**INSTRUCTIONS FOR THE TASK**
Update the entries below by replacing each "GUI agent" with "desktop assistant", changing nothing else.

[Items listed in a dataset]
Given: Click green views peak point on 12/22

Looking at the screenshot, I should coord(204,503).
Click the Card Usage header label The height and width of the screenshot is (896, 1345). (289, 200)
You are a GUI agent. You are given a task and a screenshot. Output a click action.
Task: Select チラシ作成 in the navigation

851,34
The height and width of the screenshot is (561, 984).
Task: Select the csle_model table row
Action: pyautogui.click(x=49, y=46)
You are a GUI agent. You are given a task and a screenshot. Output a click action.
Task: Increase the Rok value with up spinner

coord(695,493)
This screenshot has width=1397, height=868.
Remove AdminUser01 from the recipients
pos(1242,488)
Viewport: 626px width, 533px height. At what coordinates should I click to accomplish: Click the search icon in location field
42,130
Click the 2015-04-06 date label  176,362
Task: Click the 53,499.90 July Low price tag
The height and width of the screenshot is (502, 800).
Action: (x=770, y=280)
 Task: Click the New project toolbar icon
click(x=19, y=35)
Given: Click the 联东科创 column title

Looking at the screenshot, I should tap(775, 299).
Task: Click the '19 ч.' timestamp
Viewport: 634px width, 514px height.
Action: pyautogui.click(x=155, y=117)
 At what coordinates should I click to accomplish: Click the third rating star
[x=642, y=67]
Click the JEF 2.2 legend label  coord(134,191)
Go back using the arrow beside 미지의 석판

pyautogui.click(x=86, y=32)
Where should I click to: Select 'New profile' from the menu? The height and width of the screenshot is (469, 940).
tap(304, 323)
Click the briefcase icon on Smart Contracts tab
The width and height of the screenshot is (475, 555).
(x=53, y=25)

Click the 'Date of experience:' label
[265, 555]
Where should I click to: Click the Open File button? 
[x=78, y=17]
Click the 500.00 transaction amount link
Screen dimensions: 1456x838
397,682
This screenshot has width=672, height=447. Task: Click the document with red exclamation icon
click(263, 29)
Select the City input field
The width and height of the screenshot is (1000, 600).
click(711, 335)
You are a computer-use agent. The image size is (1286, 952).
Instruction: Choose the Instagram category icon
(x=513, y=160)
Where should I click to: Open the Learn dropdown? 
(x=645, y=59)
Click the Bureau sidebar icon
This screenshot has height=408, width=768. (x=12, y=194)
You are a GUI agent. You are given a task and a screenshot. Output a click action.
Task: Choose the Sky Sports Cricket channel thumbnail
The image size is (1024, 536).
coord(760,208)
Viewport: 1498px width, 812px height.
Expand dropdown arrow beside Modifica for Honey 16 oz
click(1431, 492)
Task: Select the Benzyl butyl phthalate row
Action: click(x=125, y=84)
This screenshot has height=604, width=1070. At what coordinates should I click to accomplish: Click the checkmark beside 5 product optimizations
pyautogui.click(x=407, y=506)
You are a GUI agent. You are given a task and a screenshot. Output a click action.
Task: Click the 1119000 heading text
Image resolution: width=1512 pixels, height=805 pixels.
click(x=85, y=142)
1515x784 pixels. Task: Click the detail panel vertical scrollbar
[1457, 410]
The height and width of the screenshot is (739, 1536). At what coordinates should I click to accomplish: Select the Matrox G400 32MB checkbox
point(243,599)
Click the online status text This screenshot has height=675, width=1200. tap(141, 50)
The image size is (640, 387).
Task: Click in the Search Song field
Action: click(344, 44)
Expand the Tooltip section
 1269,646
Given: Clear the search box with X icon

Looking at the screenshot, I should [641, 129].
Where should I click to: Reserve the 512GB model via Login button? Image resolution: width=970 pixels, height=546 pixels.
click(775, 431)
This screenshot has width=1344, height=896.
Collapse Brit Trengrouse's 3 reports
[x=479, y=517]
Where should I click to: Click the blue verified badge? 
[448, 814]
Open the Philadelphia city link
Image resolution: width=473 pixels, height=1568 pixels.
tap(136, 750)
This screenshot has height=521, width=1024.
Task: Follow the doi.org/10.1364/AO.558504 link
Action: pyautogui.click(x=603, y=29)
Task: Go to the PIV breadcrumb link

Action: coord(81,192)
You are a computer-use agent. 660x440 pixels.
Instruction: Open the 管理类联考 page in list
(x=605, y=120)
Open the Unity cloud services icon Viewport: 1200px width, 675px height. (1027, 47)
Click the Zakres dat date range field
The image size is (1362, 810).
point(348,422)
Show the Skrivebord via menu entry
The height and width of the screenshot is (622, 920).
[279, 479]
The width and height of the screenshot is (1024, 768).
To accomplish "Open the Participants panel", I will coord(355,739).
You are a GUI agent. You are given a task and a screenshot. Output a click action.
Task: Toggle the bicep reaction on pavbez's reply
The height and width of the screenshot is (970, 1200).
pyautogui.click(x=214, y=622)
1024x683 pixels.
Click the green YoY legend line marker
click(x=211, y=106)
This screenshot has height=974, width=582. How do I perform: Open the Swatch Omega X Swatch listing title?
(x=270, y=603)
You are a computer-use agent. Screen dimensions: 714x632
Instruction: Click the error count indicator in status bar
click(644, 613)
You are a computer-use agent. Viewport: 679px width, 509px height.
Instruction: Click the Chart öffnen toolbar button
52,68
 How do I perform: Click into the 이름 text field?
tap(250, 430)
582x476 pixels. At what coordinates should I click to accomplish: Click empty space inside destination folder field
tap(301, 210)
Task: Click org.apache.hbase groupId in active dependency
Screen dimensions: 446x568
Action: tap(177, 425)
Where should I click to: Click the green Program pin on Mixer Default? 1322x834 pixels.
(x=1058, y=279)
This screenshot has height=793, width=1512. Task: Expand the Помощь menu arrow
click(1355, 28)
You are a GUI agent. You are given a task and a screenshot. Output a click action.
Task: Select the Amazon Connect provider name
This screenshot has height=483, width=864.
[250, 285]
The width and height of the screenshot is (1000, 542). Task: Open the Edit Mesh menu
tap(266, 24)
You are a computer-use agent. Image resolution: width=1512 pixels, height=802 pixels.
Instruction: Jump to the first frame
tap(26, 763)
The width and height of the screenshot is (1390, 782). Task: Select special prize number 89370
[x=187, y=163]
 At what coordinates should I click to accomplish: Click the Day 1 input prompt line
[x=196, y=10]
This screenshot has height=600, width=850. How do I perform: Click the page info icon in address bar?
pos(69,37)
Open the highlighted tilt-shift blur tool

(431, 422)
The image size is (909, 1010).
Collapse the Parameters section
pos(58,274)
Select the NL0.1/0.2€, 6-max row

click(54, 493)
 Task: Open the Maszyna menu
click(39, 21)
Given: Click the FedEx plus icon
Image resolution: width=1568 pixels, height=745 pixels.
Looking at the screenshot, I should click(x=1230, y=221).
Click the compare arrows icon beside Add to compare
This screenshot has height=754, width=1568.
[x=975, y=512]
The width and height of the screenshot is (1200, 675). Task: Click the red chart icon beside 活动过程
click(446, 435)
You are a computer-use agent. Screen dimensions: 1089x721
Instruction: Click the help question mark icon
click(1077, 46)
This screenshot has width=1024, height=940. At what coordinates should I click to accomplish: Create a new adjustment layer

**SOLUTION TO THIS EXERCISE**
Given: Click green views peak point on 12/22

Looking at the screenshot, I should coord(204,503).
Click the Card Usage header label The height and width of the screenshot is (896, 1345). (289, 200)
You are a desktop assistant. You are given a task and a screenshot. Output a click action.
Task: Select チラシ作成 in the navigation

851,34
The height and width of the screenshot is (561, 984).
Task: Select the csle_model table row
Action: pyautogui.click(x=49, y=46)
You are a desktop assistant. You are given a task and a screenshot. Output a click action.
Task: Increase the Rok value with up spinner

coord(695,493)
This screenshot has width=1397, height=868.
Remove AdminUser01 from the recipients
pos(1242,488)
Viewport: 626px width, 533px height. At what coordinates should I click to accomplish: Click the search icon in location field
42,130
Click the 2015-04-06 date label  176,362
Task: Click the 53,499.90 July Low price tag
The height and width of the screenshot is (502, 800).
Action: (x=770, y=280)
 Task: Click the New project toolbar icon
click(x=19, y=35)
Given: Click the 联东科创 column title

Looking at the screenshot, I should tap(775, 299).
Task: Click the '19 ч.' timestamp
Viewport: 634px width, 514px height.
Action: pyautogui.click(x=155, y=117)
 At what coordinates should I click to accomplish: Click the third rating star
[x=642, y=67]
Click the JEF 2.2 legend label  coord(134,191)
Go back using the arrow beside 미지의 석판

pyautogui.click(x=86, y=32)
Where should I click to: Select 'New profile' from the menu? The height and width of the screenshot is (469, 940).
tap(304, 323)
Click the briefcase icon on Smart Contracts tab
The width and height of the screenshot is (475, 555).
(x=53, y=25)

Click the 'Date of experience:' label
[265, 555]
Where should I click to: Click the Open File button? 
[x=78, y=17]
Click the 500.00 transaction amount link
Screen dimensions: 1456x838
397,682
This screenshot has width=672, height=447. Task: Click the document with red exclamation icon
click(263, 29)
Select the City input field
The width and height of the screenshot is (1000, 600).
click(711, 335)
You are a computer-use agent. The image size is (1286, 952).
Instruction: Choose the Instagram category icon
(x=513, y=160)
Where should I click to: Open the Learn dropdown? 
(x=645, y=59)
Click the Bureau sidebar icon
This screenshot has height=408, width=768. (x=12, y=194)
You are a desktop assistant. You are given a task and a screenshot. Output a click action.
Task: Choose the Sky Sports Cricket channel thumbnail
The image size is (1024, 536).
coord(760,208)
Viewport: 1498px width, 812px height.
Expand dropdown arrow beside Modifica for Honey 16 oz
click(1431, 492)
Task: Select the Benzyl butyl phthalate row
Action: click(x=125, y=84)
This screenshot has height=604, width=1070. At what coordinates should I click to accomplish: Click the checkmark beside 5 product optimizations
pyautogui.click(x=407, y=506)
You are a desktop assistant. You are given a task and a screenshot. Output a click action.
Task: Click the 1119000 heading text
Image resolution: width=1512 pixels, height=805 pixels.
click(x=85, y=142)
1515x784 pixels. Task: Click the detail panel vertical scrollbar
[1457, 410]
The height and width of the screenshot is (739, 1536). At what coordinates should I click to accomplish: Select the Matrox G400 32MB checkbox
point(243,599)
Click the online status text This screenshot has height=675, width=1200. tap(141, 50)
The image size is (640, 387).
Task: Click in the Search Song field
Action: click(344, 44)
Expand the Tooltip section
 1269,646
Given: Clear the search box with X icon

Looking at the screenshot, I should [641, 129].
Where should I click to: Reserve the 512GB model via Login button? Image resolution: width=970 pixels, height=546 pixels.
click(775, 431)
This screenshot has width=1344, height=896.
Collapse Brit Trengrouse's 3 reports
[x=479, y=517]
Where should I click to: Click the blue verified badge? 
[448, 814]
Open the Philadelphia city link
Image resolution: width=473 pixels, height=1568 pixels.
tap(136, 750)
This screenshot has height=521, width=1024.
Task: Follow the doi.org/10.1364/AO.558504 link
Action: pyautogui.click(x=603, y=29)
Task: Go to the PIV breadcrumb link

Action: coord(81,192)
You are a computer-use agent. 660x440 pixels.
Instruction: Open the 管理类联考 page in list
(x=605, y=120)
Open the Unity cloud services icon Viewport: 1200px width, 675px height. (1027, 47)
Click the Zakres dat date range field
The image size is (1362, 810).
point(348,422)
Show the Skrivebord via menu entry
The height and width of the screenshot is (622, 920).
[279, 479]
The width and height of the screenshot is (1024, 768).
To accomplish "Open the Participants panel", I will coord(355,739).
You are a desktop assistant. You are given a task and a screenshot. Output a click action.
Task: Toggle the bicep reaction on pavbez's reply
The height and width of the screenshot is (970, 1200).
pyautogui.click(x=214, y=622)
1024x683 pixels.
Click the green YoY legend line marker
click(x=211, y=106)
This screenshot has height=974, width=582. How do I perform: Open the Swatch Omega X Swatch listing title?
(x=270, y=603)
You are a computer-use agent. Screen dimensions: 714x632
Instruction: Click the error count indicator in status bar
click(644, 613)
You are a computer-use agent. Viewport: 679px width, 509px height.
Instruction: Click the Chart öffnen toolbar button
52,68
 How do I perform: Click into the 이름 text field?
tap(250, 430)
582x476 pixels. At what coordinates should I click to accomplish: Click empty space inside destination folder field
tap(301, 210)
Task: Click org.apache.hbase groupId in active dependency
Screen dimensions: 446x568
Action: tap(177, 425)
Where should I click to: Click the green Program pin on Mixer Default? 1322x834 pixels.
(x=1058, y=279)
This screenshot has height=793, width=1512. Task: Expand the Помощь menu arrow
click(1355, 28)
You are a desktop assistant. You are given a task and a screenshot. Output a click action.
Task: Select the Amazon Connect provider name
This screenshot has height=483, width=864.
[250, 285]
The width and height of the screenshot is (1000, 542). Task: Open the Edit Mesh menu
tap(266, 24)
You are a computer-use agent. Image resolution: width=1512 pixels, height=802 pixels.
Instruction: Jump to the first frame
tap(26, 763)
The width and height of the screenshot is (1390, 782). Task: Select special prize number 89370
[x=187, y=163]
 At what coordinates should I click to accomplish: Click the Day 1 input prompt line
[x=196, y=10]
This screenshot has height=600, width=850. How do I perform: Click the page info icon in address bar?
pos(69,37)
Open the highlighted tilt-shift blur tool

(431, 422)
The image size is (909, 1010).
Collapse the Parameters section
pos(58,274)
Select the NL0.1/0.2€, 6-max row

click(54, 493)
 Task: Open the Maszyna menu
click(39, 21)
Given: Click the FedEx plus icon
Image resolution: width=1568 pixels, height=745 pixels.
Looking at the screenshot, I should click(x=1230, y=221).
Click the compare arrows icon beside Add to compare
This screenshot has height=754, width=1568.
[x=975, y=512]
The width and height of the screenshot is (1200, 675). Task: Click the red chart icon beside 活动过程
click(446, 435)
You are a computer-use agent. Screen dimensions: 1089x721
Instruction: Click the help question mark icon
click(1077, 46)
This screenshot has width=1024, height=940. At what coordinates should I click to accomplish: Create a new adjustment layer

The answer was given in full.